Changing oil keeps the engine properly lubricated and ensures that clean oil is continuously distributed to engine components, reducing friction. Manufacturers may recommend specific oil removal techniques so refer to your owner’s manual before starting this process. Clean the oil fill area, remove the dipstick, and place a catch can under the mower. Depending on manufacturer recommendations, either tip the mower on its side to allow the old oil to drain from the oil fill tube or remove the oil drain plug located under the deck. Allow the oil to drain completely, and, if necessary, replace the drain plug. Change the oil filter and refill the engine with oil.
Replacing the spark plug every spring ensures a consistent spark, reliable starting, and improved fuel economy. Remove the old spark plug, blowing away any debris with compressed air first. Before installing the new plug, be sure to check its torque, or gap (refer to your owner’s manual for specifications). Once you have checked the plug for proper gap, screw it in tight with your fingers. Then give it a one-quarter turn more with a socket wrench. A few dabs of anti-seize compound will ensure easy removal next time.
The air filter should be cleaned or replaced every spring and checked periodically throughout the mowing season. A clogged air filter reduces the air/fuel ratio, resulting in higher fuel consumption and a rough-running engine. Check your owner’s manual to see which type of filter your mower requires. There are generally two types: paper or foam. If your mower requires a foam filter, be sure to saturate it with fresh engine oil, wrap it in a clean rag, and then squeeze out the excess oil before installing.

-*-

◆ **PROBLEMS AND TASKS**:
1/ In the text on lawn mower maintenance, how much further should the new spark plug be turned with a socket wrench after it is screwed in tight by hand?
2/ Output, word for word, the part of the lawn mower maintenance text that opens with the words containing "Replacing the spark" and closes with "removal next time.".

-*-

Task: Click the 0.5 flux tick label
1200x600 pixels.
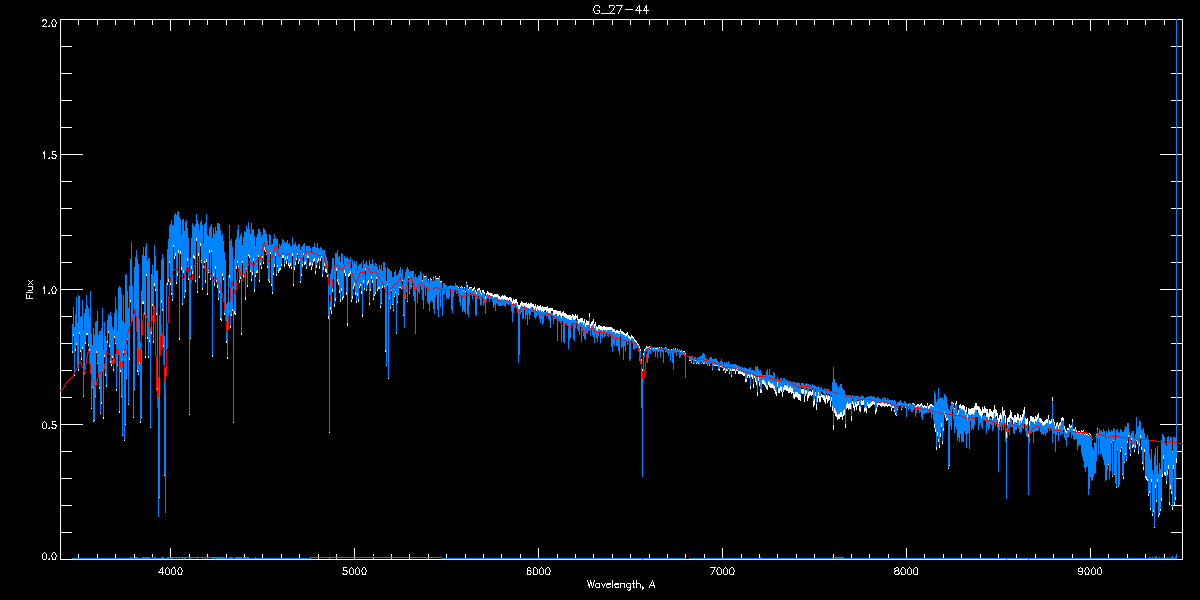Action: 48,425
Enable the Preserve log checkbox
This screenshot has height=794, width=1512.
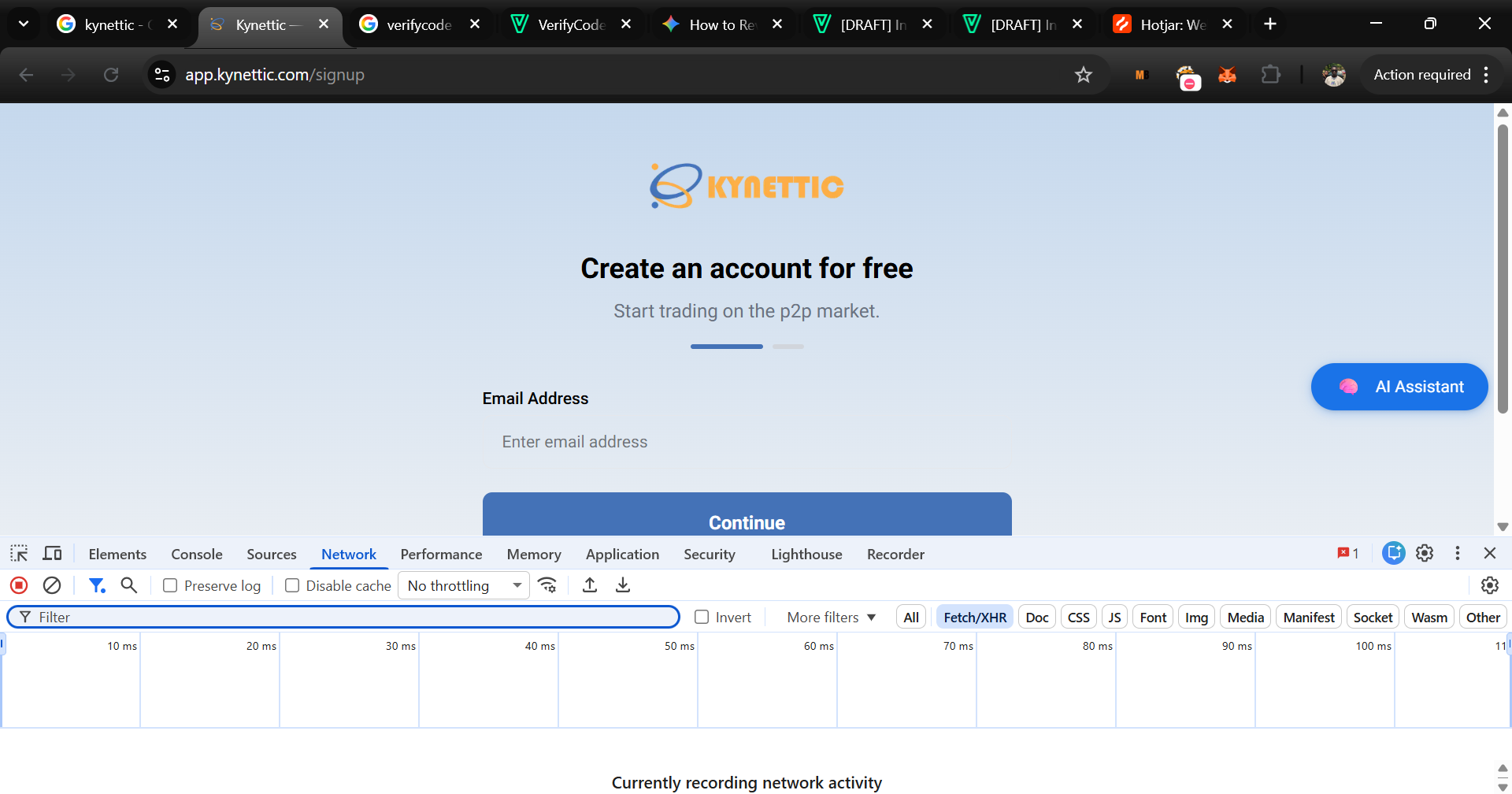coord(170,584)
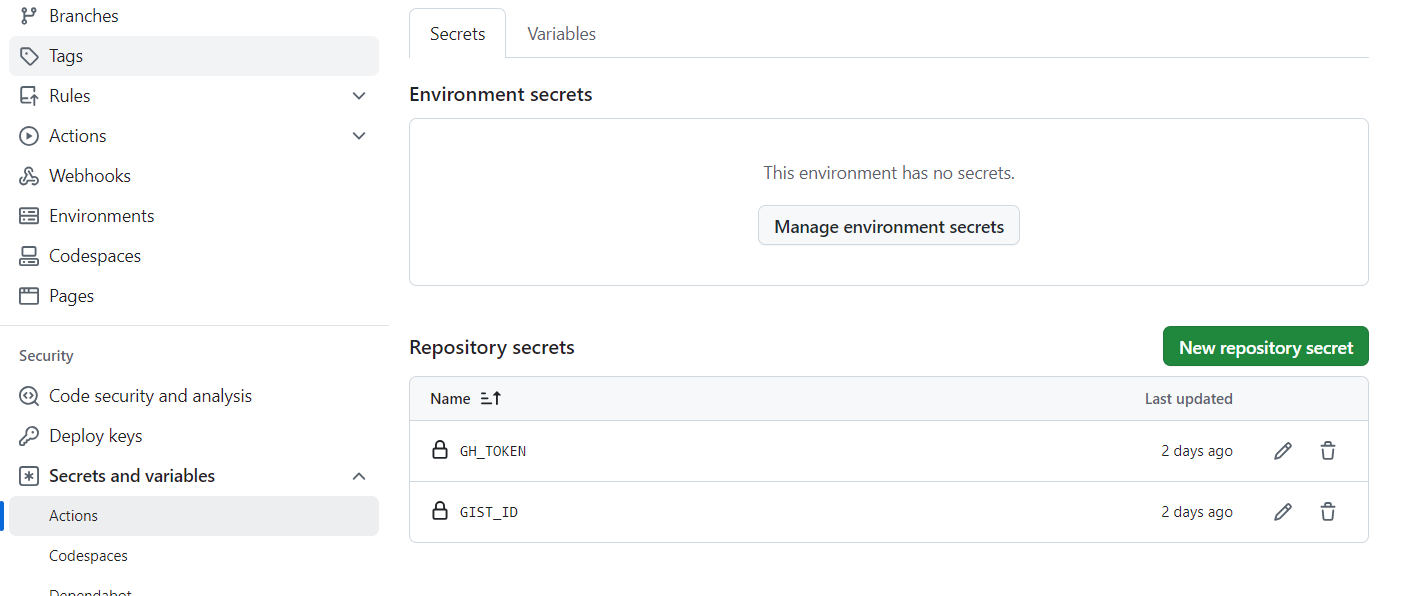
Task: Open the Pages settings link
Action: (71, 296)
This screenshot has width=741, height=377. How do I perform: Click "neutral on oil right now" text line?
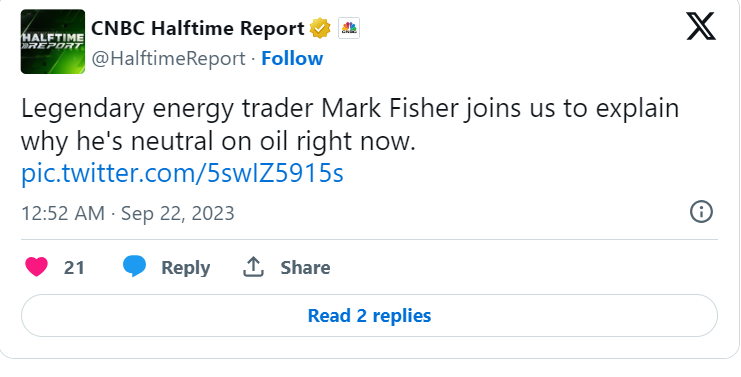(x=273, y=141)
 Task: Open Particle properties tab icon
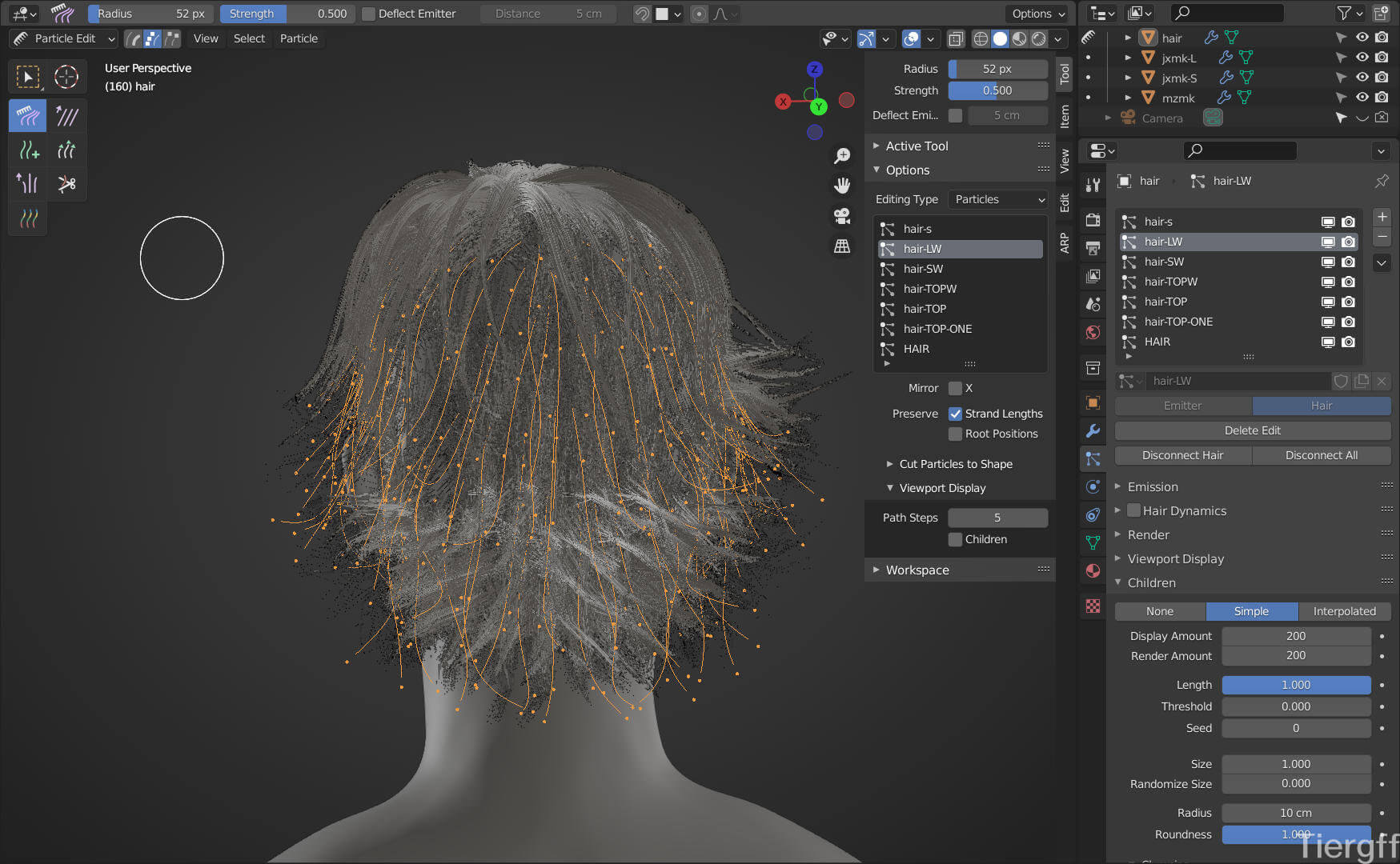click(x=1093, y=458)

-*-

◆ **EXPECTED OUTPUTS**:
1/ One-quarter turn more.

2/
Replacing the spark plug every spring ensures a consistent spark, reliable starting, and improved fuel economy. Remove the old spark plug, blowing away any debris with compressed air first. Before installing the new plug, be sure to check its torque, or gap (refer to your owner’s manual for specifications). Once you have checked the plug for proper gap, screw it in tight with your fingers. Then give it a one-quarter turn more with a socket wrench. A few dabs of anti-seize compound will ensure easy removal next time.